The Hartshorne Archive makes the primary and secondary works of Charles Hartshorne accessible. The library also maintains an archive of the works of Will Beardslee. Papers by the CPS co-directors and others, including Alfred North Whitehead, Charles Birch, John Spencer, and Daniel Day Williams, are held in special collections. Unpublished conference and seminar papers are also in the library holdings. CPS regularly hosts visiting scholars who make use of these resources for their research.

==Conferences and seminars==
The Center organizes conferences, seminars, and lectures on topics ranging from physics, education, and ecology to Buddhist and Chinese philosophy; from gender, race, poverty, and human rights to hermeneutics and transpersonal psychology. These conferences are a central part of CPS's work as they demonstrate the relevance of process thought to many fields.

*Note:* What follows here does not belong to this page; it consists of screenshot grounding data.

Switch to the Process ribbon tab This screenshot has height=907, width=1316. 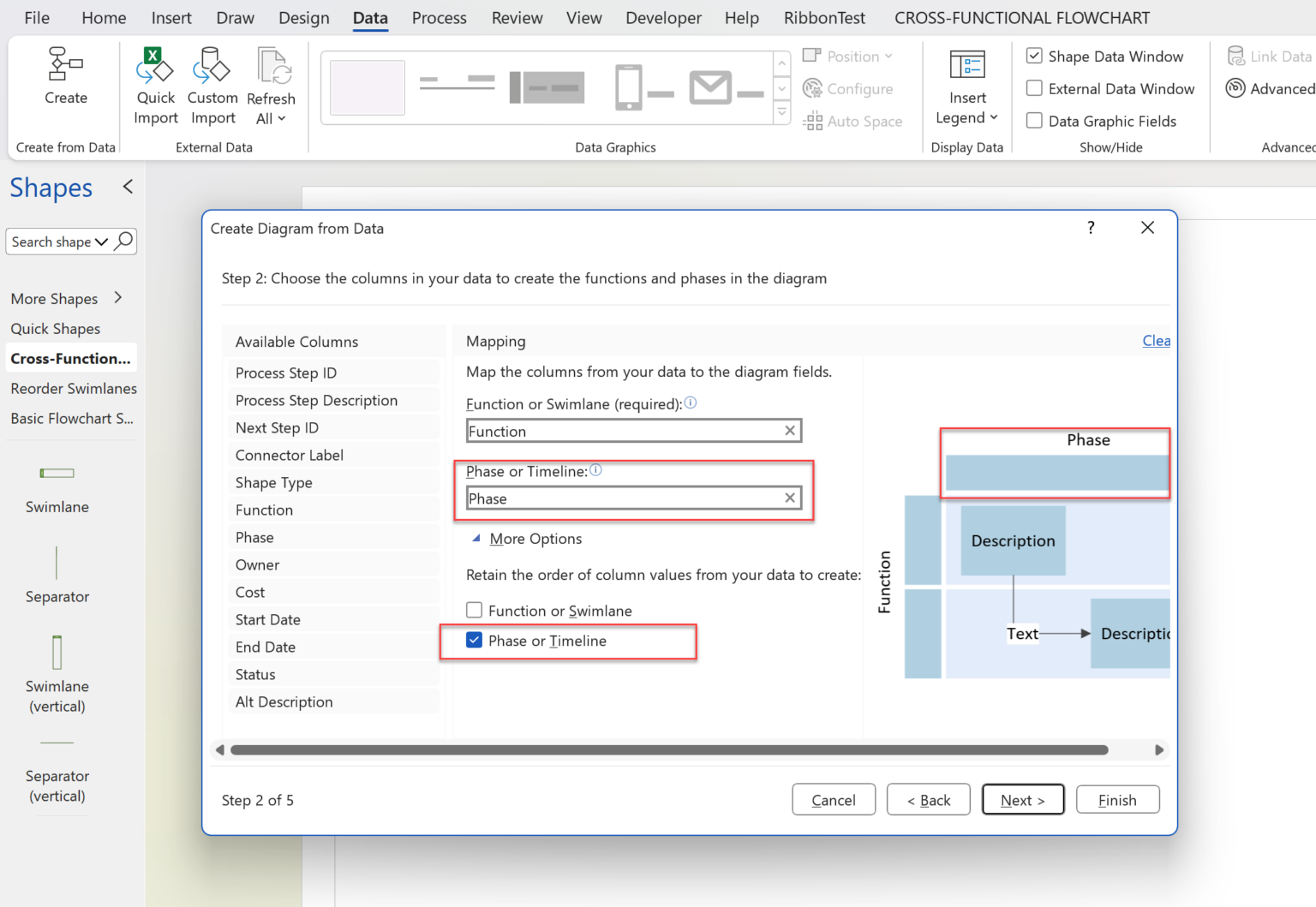click(439, 18)
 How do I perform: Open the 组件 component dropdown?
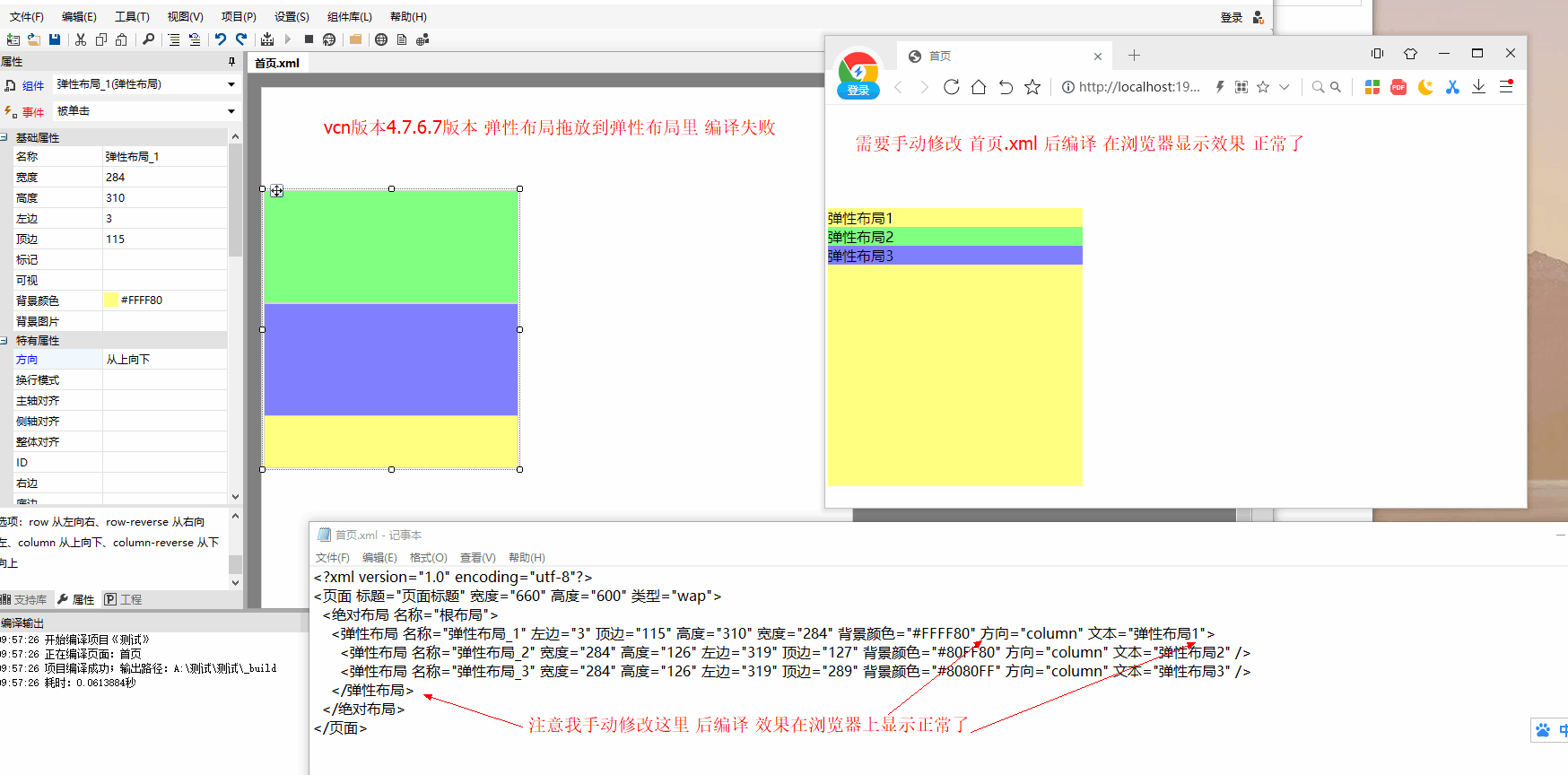[231, 84]
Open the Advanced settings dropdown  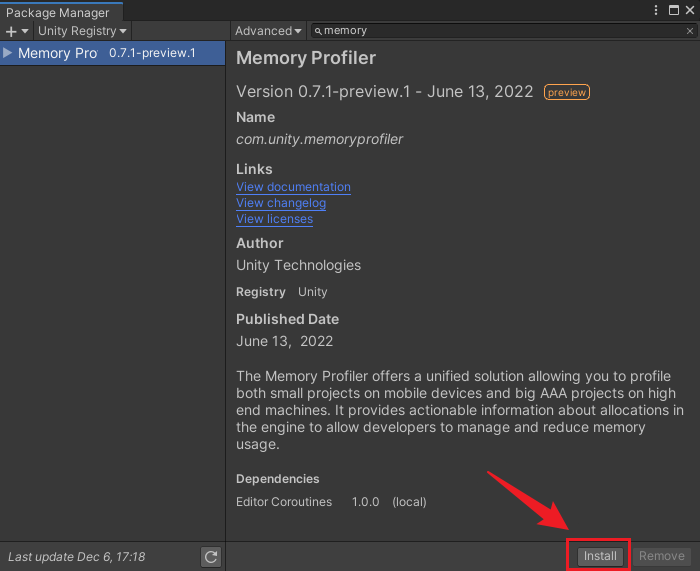coord(269,31)
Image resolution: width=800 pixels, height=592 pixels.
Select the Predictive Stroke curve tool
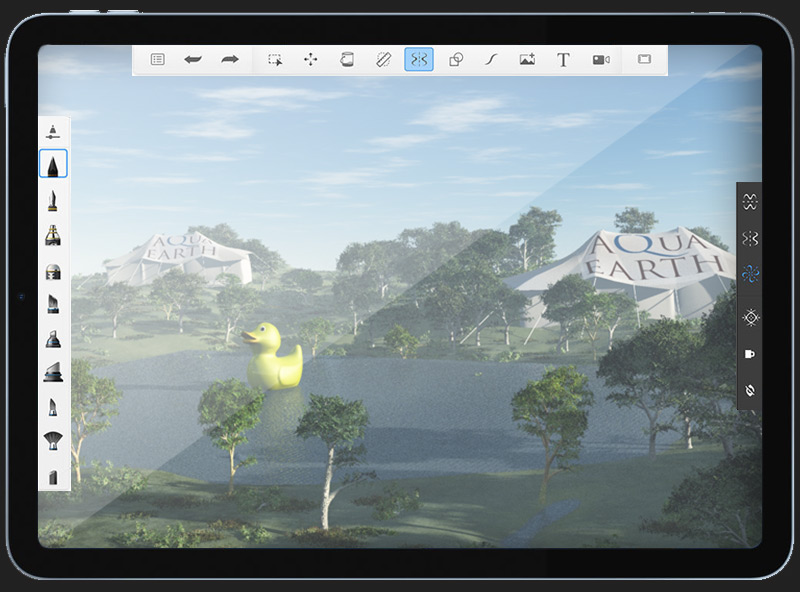coord(491,60)
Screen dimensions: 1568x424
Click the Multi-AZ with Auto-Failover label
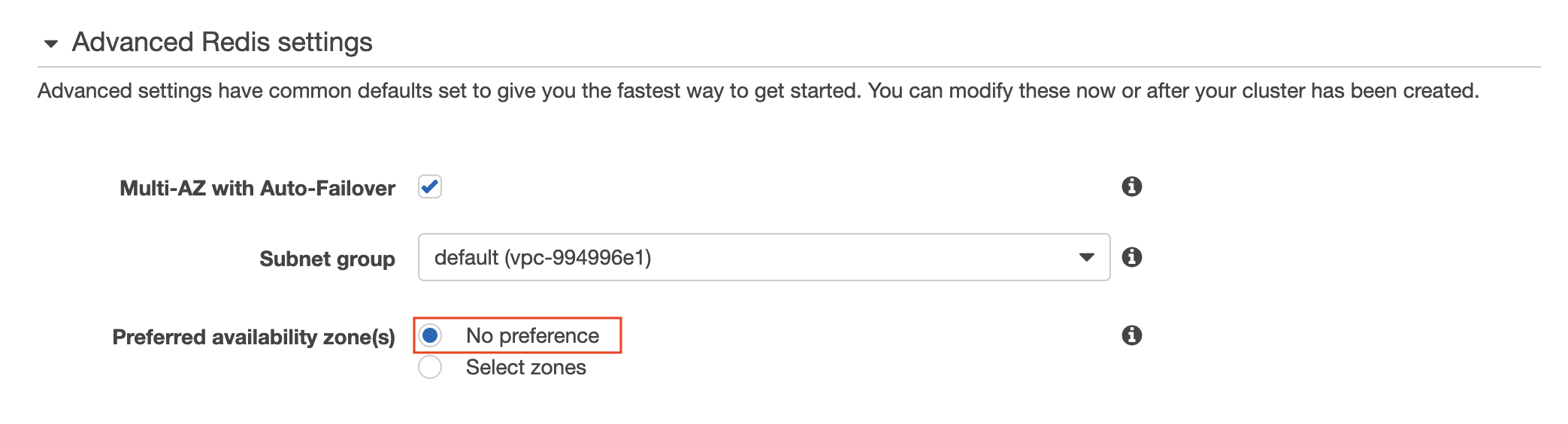pos(257,188)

The Center for Process Studies: Conferences and Conversations is a pictorial history of the original Center for Process Studies which includes Charles Hartshorne, John Cobb Jr., David Ray Griffin, Lewis S. Ford, Catherine Keller, and others associated with the Center's history. The Center for Process Studies: Conferences and Conversations includes original letters, CPS conference lists, photographs, and other ephemera from the CPS archives. The book was edited and published by Jahan Brian Ihsan, in December 2022, and contains a foreword by Wm. Andrew Schwartz, Executive Director of Center for Process Studies.

== Related organizations ==
Toward Ecological Civilization

Toward Ecological Civilization (EcoCiv) propels scholars, activists, and policy experts toward realizing an ecological civilization―a fully sustainable human society in harmony with surrounding ecosystems and communities of life. They provide momentum for integrating work across sectors that leads to concrete action, including grassroots innovations, policy reform, and laying the foundations for a sustainable future.

International Process Network

The International Process Network (IPN) works primarily to promote communication among process-related organizations and concerned individuals. To this end IPN hosts a website (www.processnetwork.net) and hosts international conferences.

Society for the Study of Process Philosophies

The Society for the Study of Process Philosophies (SSPP) is a satellite organization of the American Philosophical Association. The SSPP holds periodic meetings in conjunction with the APA, as well as with the Society for the Advancement of American Philosophy.

Open and Relational Theologies Group

The Open and Relational Theologies Group is a program unit of the American Academy of Religion, which brings together scholars of diverse interests and concerns; many of whom identify with open theology as well as process thought.

Institute for Postmodern Development of China

The Institute for Postmodern Development of China (IPDC) works closely with the China Project of CPS to create and promote new modes of development in China and the West, by integrating classical Chinese philosophy with constructive postmodernism.

Chromatiques whiteheadiennes & Whitehead Psychology Nexus

The Chromatiques and the WPN are two scholarly societies intended to federate European research on different aspects, nuances, and implications of the thought of A. N. Whitehead. In 2002, Michel Weber also created the research seminars "Chromatiques whiteheadiennes" in the UFR de Philosophie, Université Paris 1.

A complete list of affiliated organizations is available online.